Crews puts this hypothetical in this year’s version of 10,000 Commandments:

“For example, suppose Congress wanted to create a job-training program or otherwise to fulfill some
promise to voters. Funding a job-training program would require approval of a new appropriation for the Department of Labor, which would appear in the federal budget— and increase the deficit. Instead, Congress could simply pass a law requiring Fortune 500 companies to fund job training, to be carried out through new regulations issued by the Labor Department. The latter option would add little to federal spending but would still let Congress take credit for the program. By regulating instead of spending, government can expand almost indefinitely without explicitly taxing anybody one extra penny.”

Regulators and elected officials often make mandates via regulation rather than have the government do it. While it makes it appear government isn’t growing — it is growing, like an alien predator inside of otherwise profitable businesses.

A website I often visit that you should book mark is CommonGood.org. They describe themselves as follows:

Common Good is a nonpartisan, nonprofit organization founded in 2002 with the mission of rebuilding reliable legal structures that will permit Americans to use their common sense.

Making choices for the common good is impossible if everyone is tied up in red tape. Reclaiming responsibility requires a basic shift—where law sets boundaries for free choice instead of dictating choices for the lowest common denominator.

I think this is an honorable mission. Very few people would advocate getting an interest-only mortgage, or going to a car title lender, but sadly, a good deal of people think that these practices should be banned. Common Good has it 100% right — dictating choices is not a legitimate role of the federal government. While states have the right to limit choices — or as Ann Coulter put it: “States could outlaw purple hats or Gummi bears under our Constitution!” — they shouldn’t.

To be clear, I’m not for eliminating the rights of states to make bad decisions, that would be a tad hypocritical.

These are the kind of people who fight regulatory reform.

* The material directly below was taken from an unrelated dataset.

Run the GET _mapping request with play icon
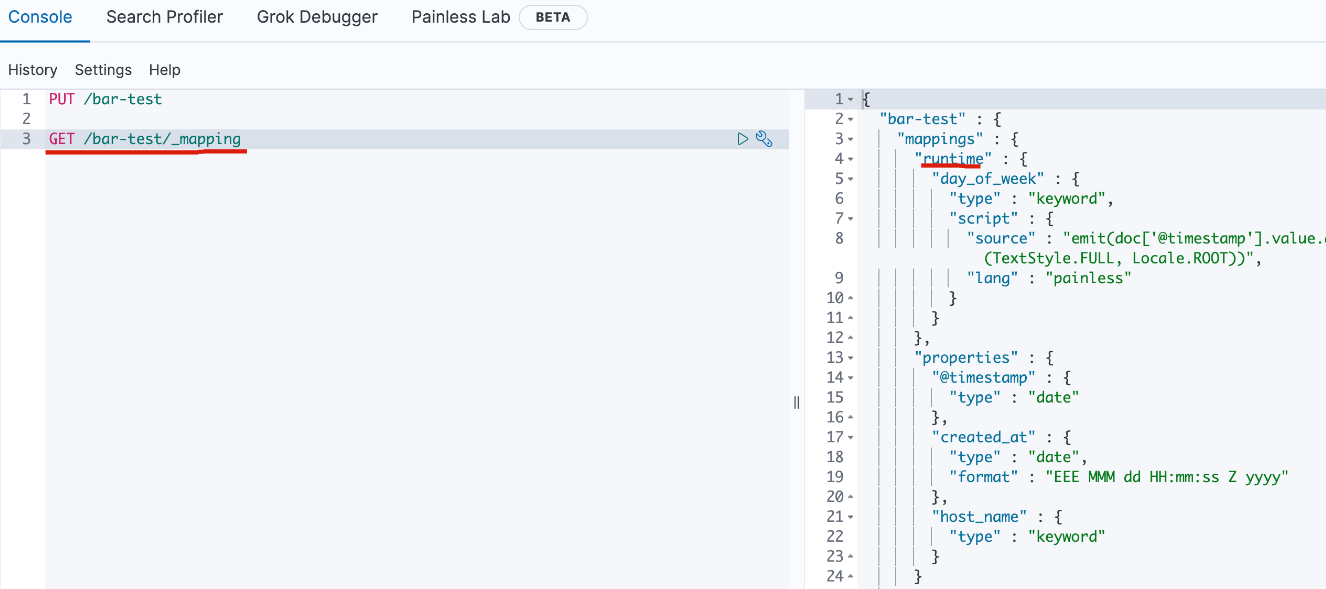This screenshot has height=589, width=1326. pyautogui.click(x=743, y=139)
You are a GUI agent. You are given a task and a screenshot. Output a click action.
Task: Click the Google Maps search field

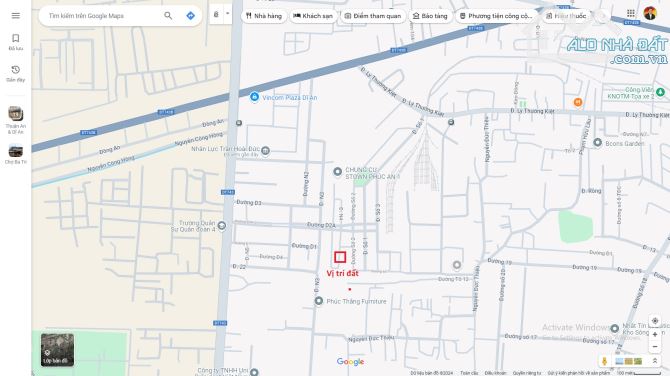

They think that they know better than other individuals. In the case of a car-title lender, these people would rather see the last line of credit eliminated for some, and have them suffer, than have other people make poor decisions that could seriously hurt their credit rating.

In short, they are people who do not think that people should have the right to do something wrong. They are the very definition of “Nanny Staters.” They’re the kind of people that mandate billions in economic costs to save an average of 1.2 related deaths and 9 injuries per year in swimming pools. They are nuts.

I’ll tell you that there are some jobs I’d like to see destroyed, and those are some jobs of regulators. Regulatory jobs have been growing at a pace far above normal government employment and in the private sector.

If we ever get to a point where we are serious about regulatory reform, I’d think the same questions should be asked when reforming and (hopefully) de-regulating, namely:

  • Do jobs created by deregulation supplant the amount regulatory jobs destroyed? Do they create more jobs on net, or does it reduce employment?
  • Are the benefits of deregulation worth the costs?
  • Should government be the agent of “creative destruction” or should the market?

Fair is fair, and I think the facts and data will largely support my side: regulatory reform and some good old deregulation, where applicable. Though, it’s always possible there could be more regulators than there would be jobs created by repeal of a certain regulatory practice, and in that case, jobs of regulators should not be our concern if the regulation isn’t truly needed.

If I can leave you with one thought, when an elected official proposes a new law or a regulation, ask yourself this: why?